Explorers of the Pacific: European and American Discoveries in Polynesia
1803 to 1806
As Captain Urey Lisiansky of the Neva had been given a different assignment than that of Krusenstern, his narrative contains some different episodes of interest. After rounding Cape Horn, he parted from the Nadeshda and, finding the winds favorable, called at Easter Island, which he sighted on April 16, 1804. Some observations were made concerning the people. He also recorded useful information concerning the Marquesans. At the Sandwich Islands, he stayed longer than Krusenstern and visited Caracacoa (Kealakekua) Bay in Hawaii and Weymea (Waimea) Bay in Otooway (Kauai). He left the Sandwich Islands on June 20 and reached Kodiak Island off the northwest coast on July 8. He spent time at Kodiak and Sitka Sound in making observations and trading for furs, of which he procured a good cargo. He sailed south from Sitka on September 1, 1805, to make the rendezvous with Krusenstern at Macao. While passing to the west of the Sandwich Islands on the night of October 15, the Neva grounded on a coral reef. By throwing the guns overboard, the ship was floated off into deep water. In the morning, a small, low island was observed close at hand, and a sudden squall drove the Neva onto another part of the reef. This time anchors and cables were discarded and the ship was floated off. Fortunately, the weather was calm and Lisiansky landed on the island. He saw redwood logs, which must have drifted from California, and a small calabash with a round hole cut in it. The island, though of no economic value, was important because of its danger to navigation if not properly charted. This new discovery, which was named Lisiansky Island, is one of a number of islets which run northwest from the Hawaiian Islands.
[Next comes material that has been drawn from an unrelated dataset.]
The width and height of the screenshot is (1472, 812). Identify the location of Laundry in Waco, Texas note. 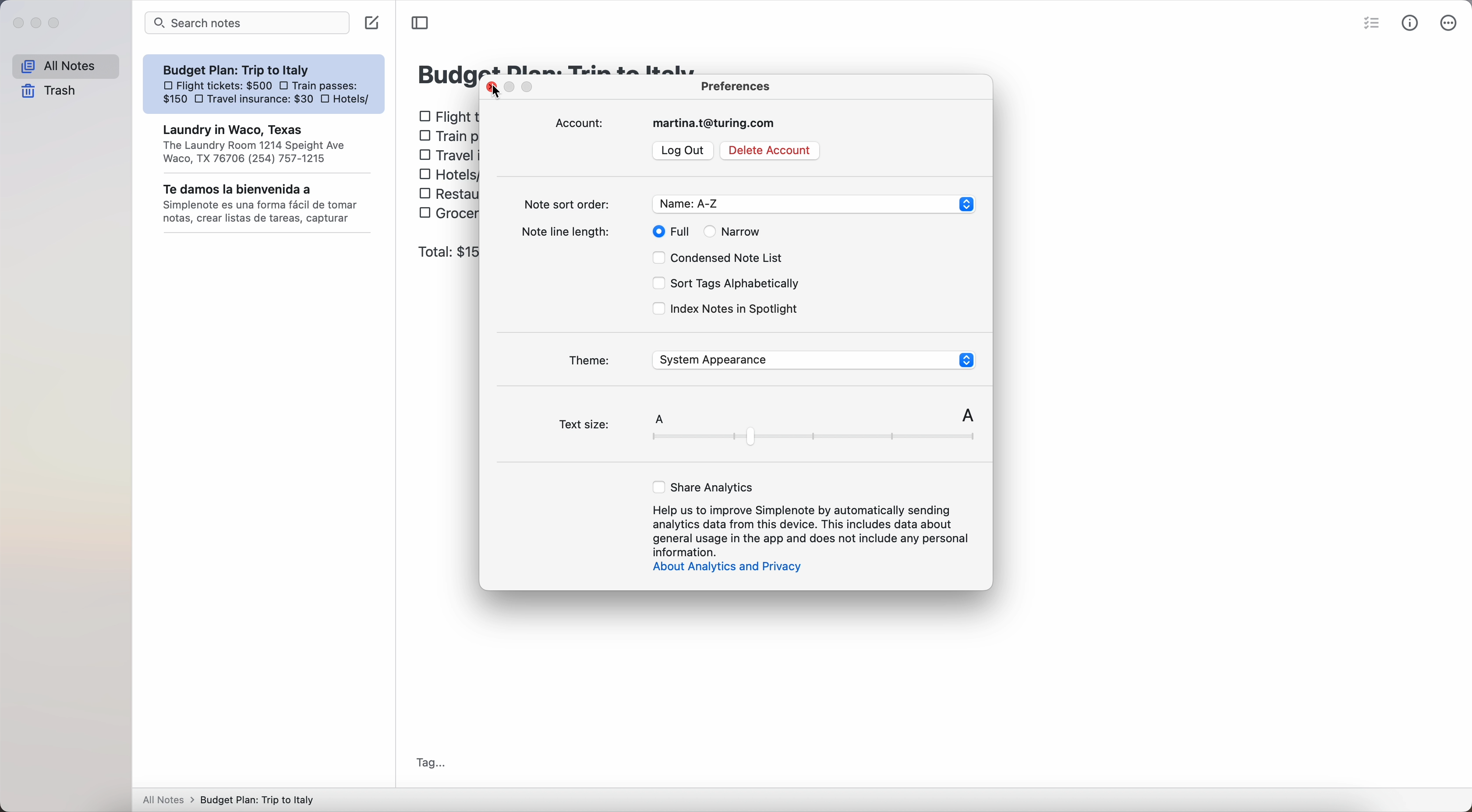
(261, 84).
Lisiansky did not call at St. Helena on his return journey, because he had ample provisions and water and his crewmen were in good health. He called at Portsmouth on June 28, and anchored at Kronstadt on August 4, 1806. He received a great ovation from the Russians, and honors and presents were poured upon him and his officers and crew. The Neva was a faster sailer than the Nadeshda, and one cannot help feeling that Lisiansky deliberately avoided St. Helena so as to be the first home. However, Krusenstern planned and obtained the support for the project and to him is due the credit of Russia's first round-the-globe voyage.